Lifetime Learning welcomes your thoughts on the growth of palliative care and its place in our health care system. Continue your learning with online resources available to alumni, parents, and friends.


“What matters most?” may seem like an easy question, but when someone is living with a serious or life-limiting illness or injury, asking the question may take on new meaning and getting there may need assistance. Nurses provide holistic care to patients and their families and ask some variation of “what matters most” every day. Palliative care clinicians do the same and combine this focus on patient-centered care with a multidisciplinary, multidimensional and expert approach to pain and symptom management.

So, what matters? This might be cure of an aggressive cancer or being able to work despite fatigue related to heart failure. What matters could also be one last walk in the mountains or on the beach, playing with one’s grandchild or attending a beloved family member’s wedding. Beer mattered most to Andy, and caring for her developmentally disabled son mattered most to Susan.

Andy loved beer. He had been in the hospital for weeks for metastatic cancer so beer was not readily available. Yet, when he knew he was dying, he asked if he could go outside one more time to the garden, drink a beer and share a moment with his wife.

This was not going to be easy. Andy was bedridden and even small movements exacerbated his pain. He had multiple lines and pumps and oxygen trying to keep him more comfortable. And, that garden he wanted to go to was four floors, three elevators and one building away. But Andy’s nurses and his palliative care team ignored those obstacles and moved him – beer, bed, pumps and all – to the garden. Andy and his wife enjoyed a beer on a sunny, summer day. He died two days later.

For Susan, what mattered most to her, as she was living and dying with advanced heart failure, was who would take care of her developmentally disabled son. She knew there were no further treatments for her heart failure but she needed time to work with social services to ensure he would have the support – financial, social, and psychological – when she was gone. Time mattered most to Susan.
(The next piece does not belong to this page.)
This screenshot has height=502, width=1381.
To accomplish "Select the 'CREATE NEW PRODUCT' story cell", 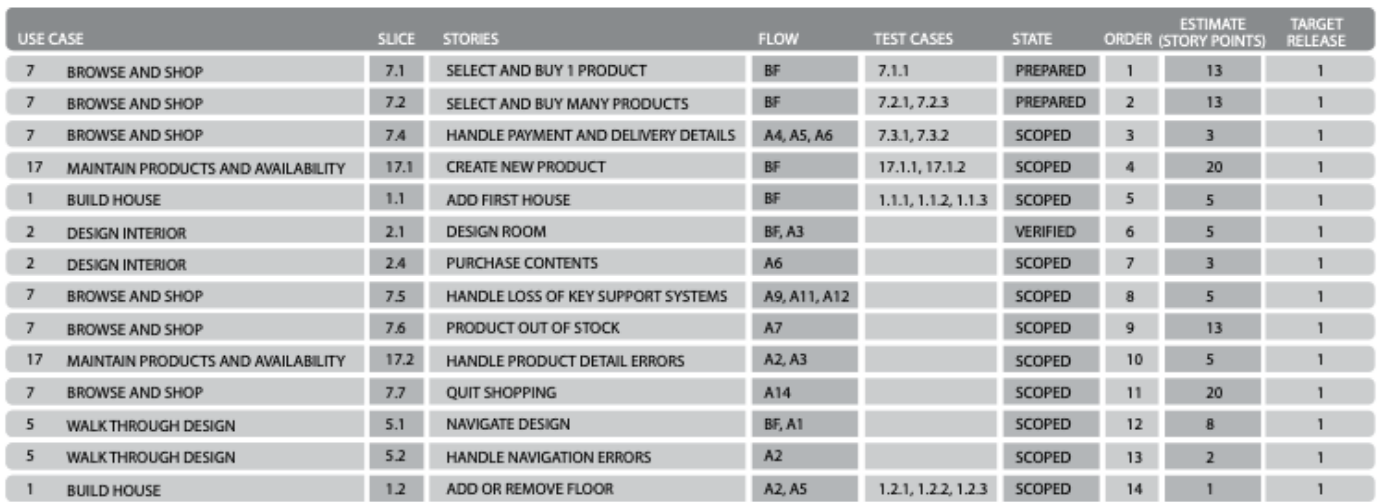I will tap(525, 167).
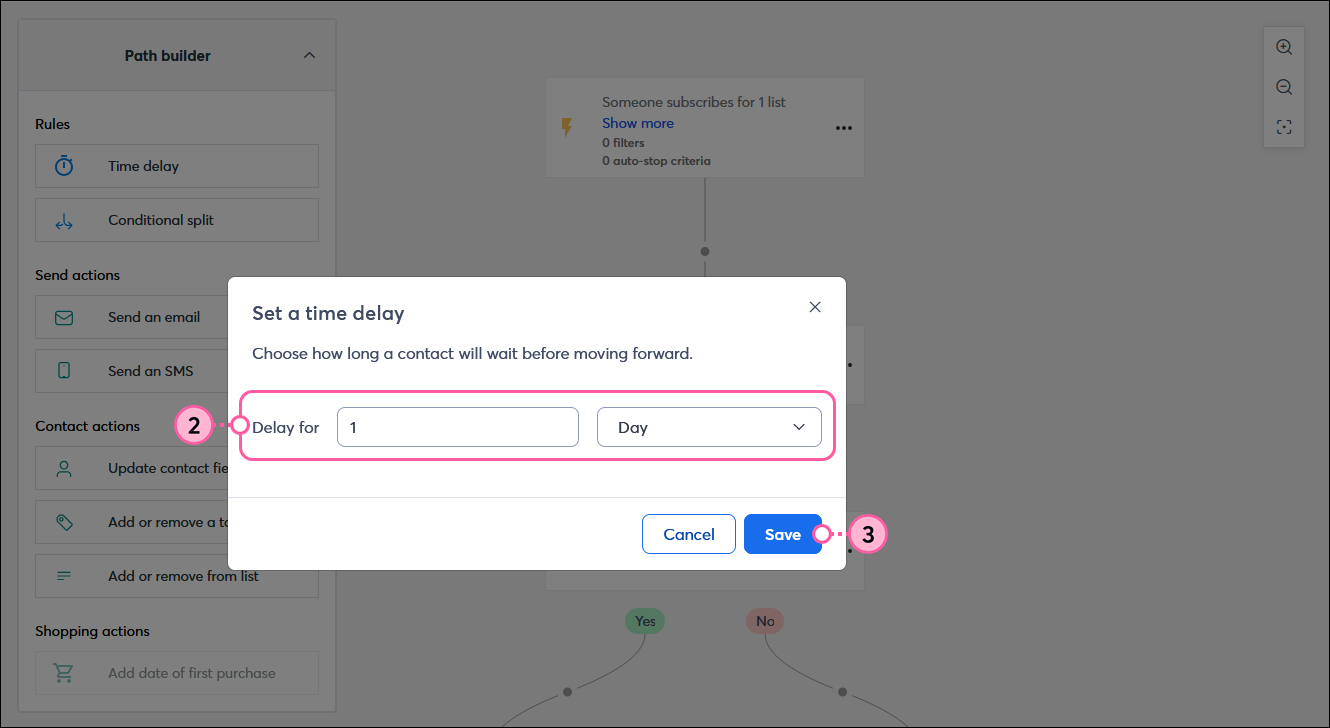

Every day in hospitals, patients are asked the question, “what is the matter with you?” This question by a physician or advanced practice nurse is the basis for diagnostic reasoning that leads to the right treatment for the right problem. But palliative care clinicians modify that question slightly. They ask, “what matters to you?” as the basis for eliciting goals of care and planning management for complex pain and other symptoms when living with advanced illness. This question has been gaining prevalence since the director of Scotland’s National Health Service, Jason Leitch, engaged the audience with his TED talk, “What Matters to Me-A new vital sign.”

The discipline of palliative care has experienced rapid growth over the past 20 years. Now, 95% of academic medical centers in the United States and over 60% of hospitals in general have palliative care teams. Palliative care is goal-oriented care for persons living with serious or life-limiting illness or injury that can be offered at any age and any phase of the disease. Additionally, palliative care is offered in the hospital, community or home. I like to say that palliative care helps people live better with their disease. Some people would say that palliative care helps people living with serious illness find what matters most.

Thoughts on “What Matters Most?

    What an interesting topic for lifetime learning to explore. Palliative care helped my husband die a better death because it helped him prioritize the end of his life.


    What a touching response to the article. Prioritizing end of life choices is so important not only to the patient, but to the patient’s family as well. Thank you for sharing.


    The answer to ‘what matters most’ becomes elusive when the dying person has dementia and cannot answer such an important question. How hard it is to have these difficult conversations when we are well, before we know our fate. Kudos to the palliative care team and nurses everywhere.